We are willing to go even further than this. We tell ourselves stories of a literal rebirth in the afterlife, a place where we will awaken exactly as we were in life minus all the problems of living. And we are willing to defend these stories, ironically to the death. This despite the fact that no human has ever verifiably returned from death with evidence of this condition.
Even scientists uncomfortable with the idea of dissolution are now able to contend that something of you survives your physical death. Quantum theory states that information, like energy, is never destroyed. A misunderstanding of Quantum’s use of the term “information” makes it possible to assert that the data stored in your brain explodes out into the cosmos when its constituent parts are freed from their temporary union.
Unfortunately for this theory, the information in question here has only to do with quantum states and entanglements, not your grandmother’s recipe for corn tortillas or the time you talked to the parrot at the pet shop. The universe is fundamentally ignorant of these things once you have passed.
But let’s assume for a moment that there is an afterlife. Let’s even assume it is not unknowable or unproveable – maybe the folks on Ghosthunters really have captured statements from eternity by leaving tape recorders running in empty rooms. Even so, death still happens to us, and the form in which we continue, discorporated, is something other than us.
Our bodies are part of our selves. When we begin to lose our proprioception – the body’s sense of itself – we start to become irrational. We cannot recognize our limbs any more as part of us and either believe they are everyday objects or wish to amputate them. Strokes can cause hemispheric neglect in which half of the world does not exist – and we do not recognize its absence any longer. Life without a body might be a distillation of our ‘self,’ but it will also be a loss of what your self is now: an embodied self.
Or take the quantum case. You are dissolved into the material components of your body and these parts return to the background energy of the universe. Your knowledge continues on without your consciousness, merged into the greater whole. But the agency you once had is gone, and your awareness of this perhaps blissful state is gone.

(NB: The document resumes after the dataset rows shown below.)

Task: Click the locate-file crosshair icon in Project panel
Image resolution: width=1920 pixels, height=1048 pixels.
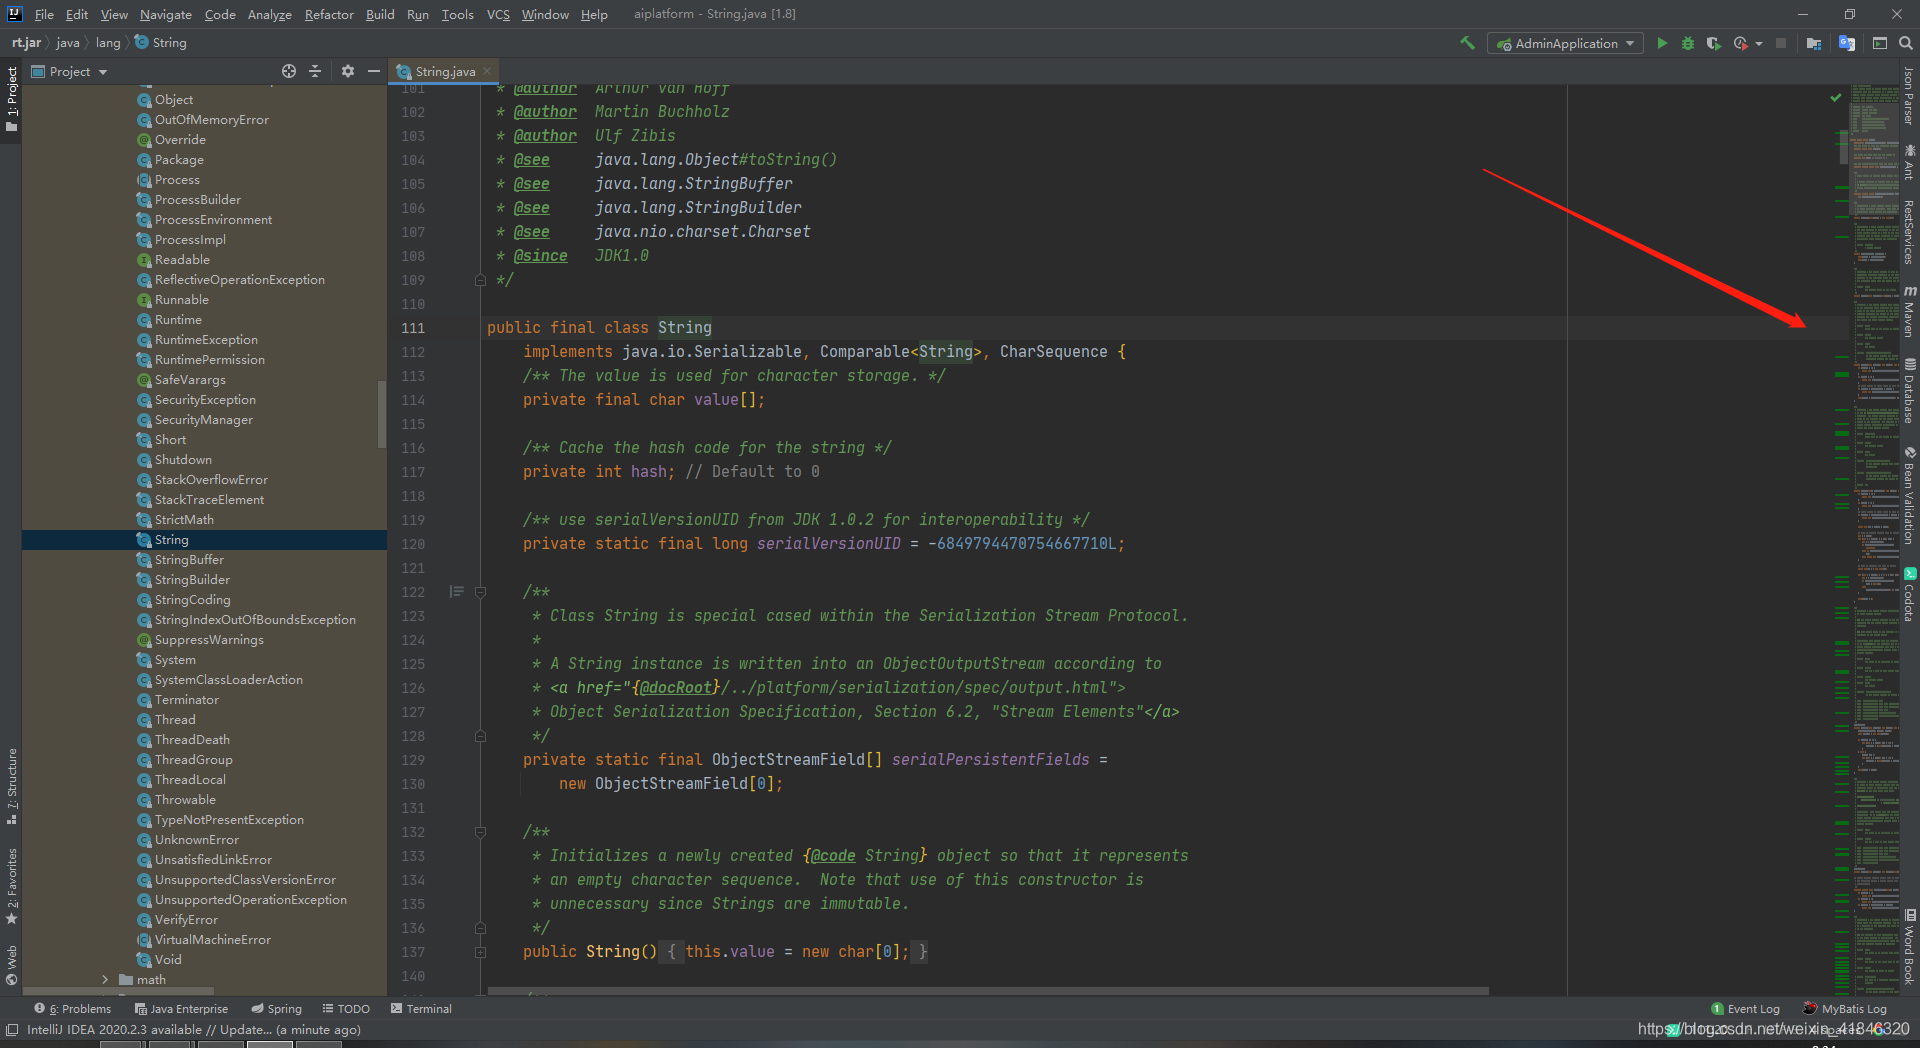Action: pos(289,71)
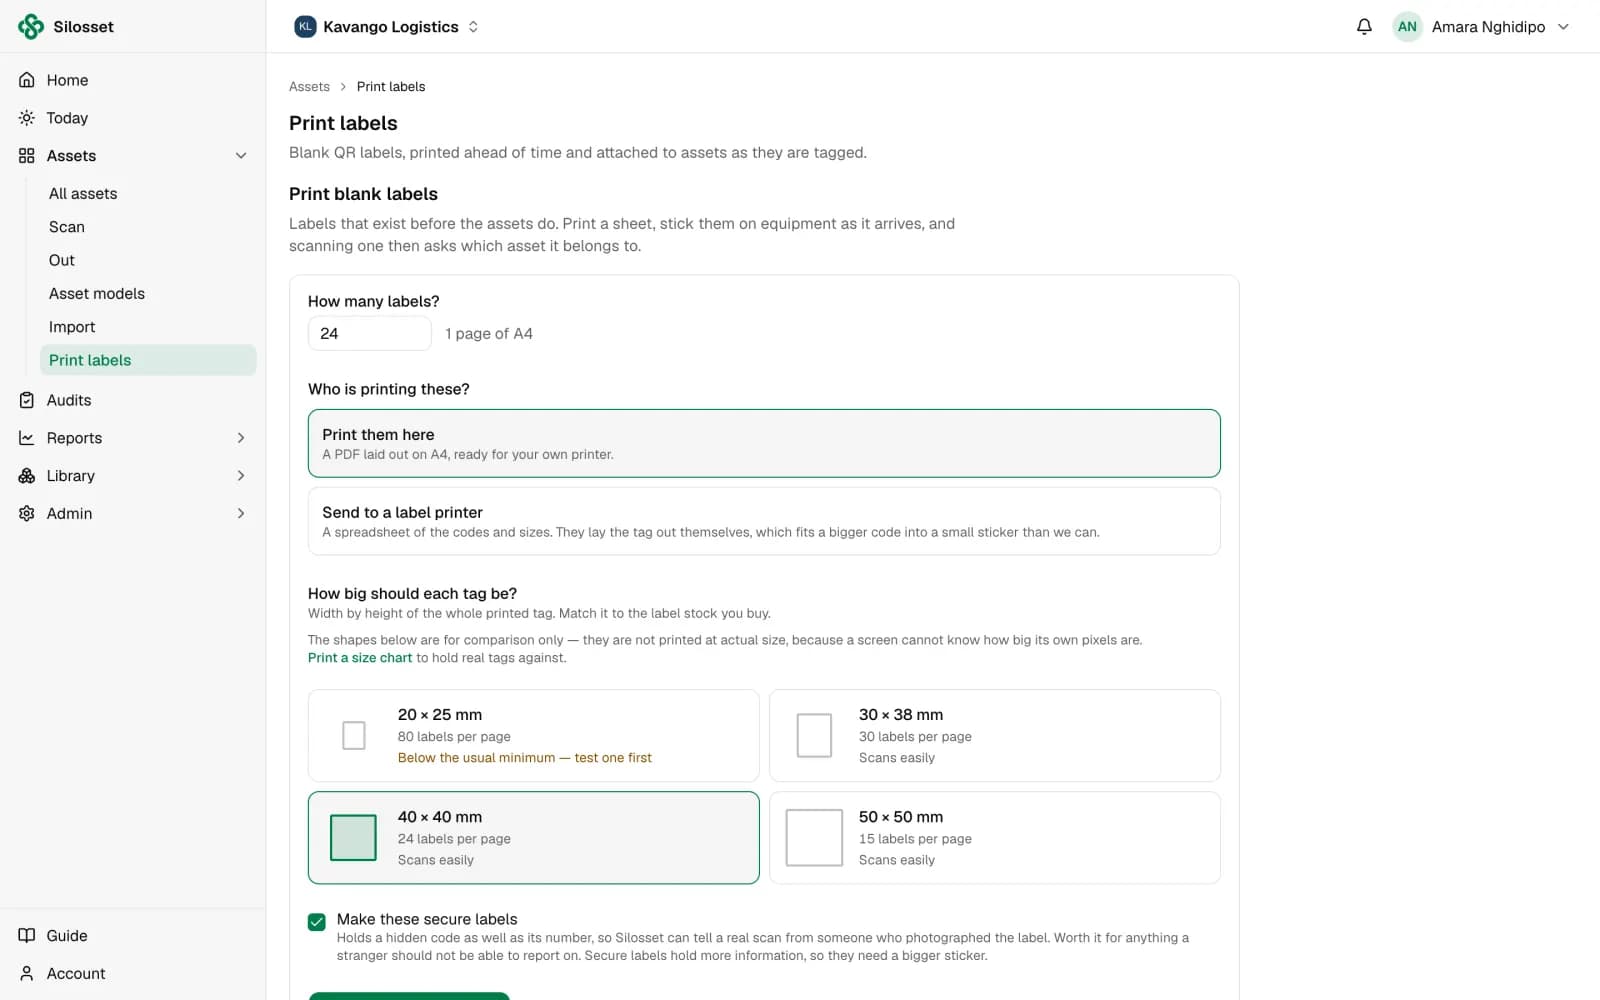Open notifications bell
The image size is (1600, 1000).
pyautogui.click(x=1364, y=27)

Even assuming a magnificent heaven in which we bath in light and grace forever takes away the idea of the doubts and pains that make us noble. Your human life is full of distress and testing, the things that make living courageous rather than banal.
In short, life is a journey towards unlife. We exist here and now, surrounded by infinities of time and space – and infinite past and future without us, a universe both incomprehensibly large and existing on unimaginably tiny scales. During this brief, shining moment we prefer to ignore the infinite because it bookends our own finitude. But it is our very brevity, our very struggle to exist in this great darkness that makes us shine so bright. And in the end, is the idea of not existing really so terrifying?